But with the holidays basically being trashed at least for me.  There just isn't very much reason to celebrate the holidays.  That doesn't mean I'm not grateful.  Because I am.  I just don't feel very much like celebrating.  And my bones are really quite sore.  So I'm under the electric blanket.  Thank God for my speech program, Dragon NaturallySpeaking.  Because it certainly is helping.  I've got sinusitis like crazy.  My sinuses are definitely draining.  And I am very low energy.  But I will be okay by tomorrow.  I just know that.  So I'm just going to rest.  Because that makes the most sense.

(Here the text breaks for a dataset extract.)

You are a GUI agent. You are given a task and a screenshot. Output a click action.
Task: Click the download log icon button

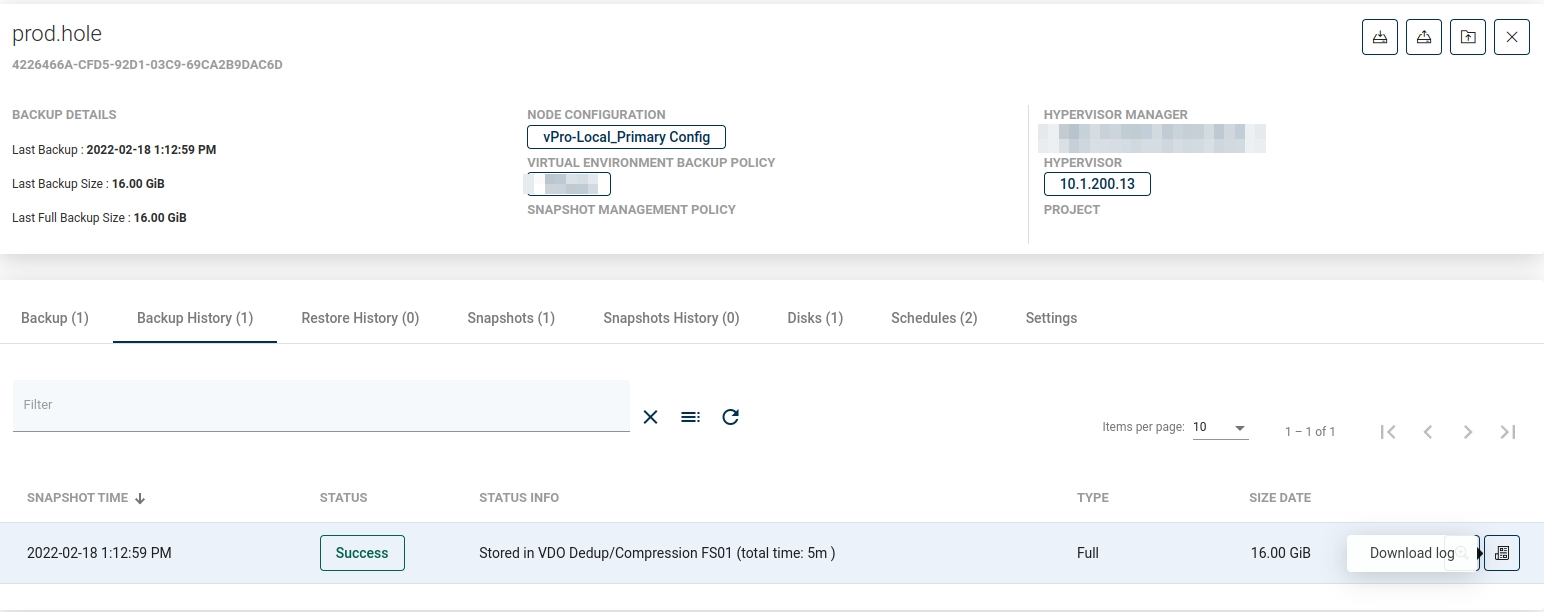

People will believe what they want.  That's how people are.  They believe what they want the matter what you say or do.  So that's fine.  Like I said.  God.  And I know the truth.  It doesn't matter whether anyone else understands are I've tried my best to warn my fellow humans about what we are collectively doing to ourselves in this world.  It's not my fault if they don't want to pay attention.  I'm just required to do nothing more than to warn.  That's all.  And I've done that.  So my conscience is clear.

Is going to be a lot of rain around with the next several days.  So I'm just not sure how much I'm going to be writing.  Like I said, it just doesn't make much sense.  At least it doesn't right now.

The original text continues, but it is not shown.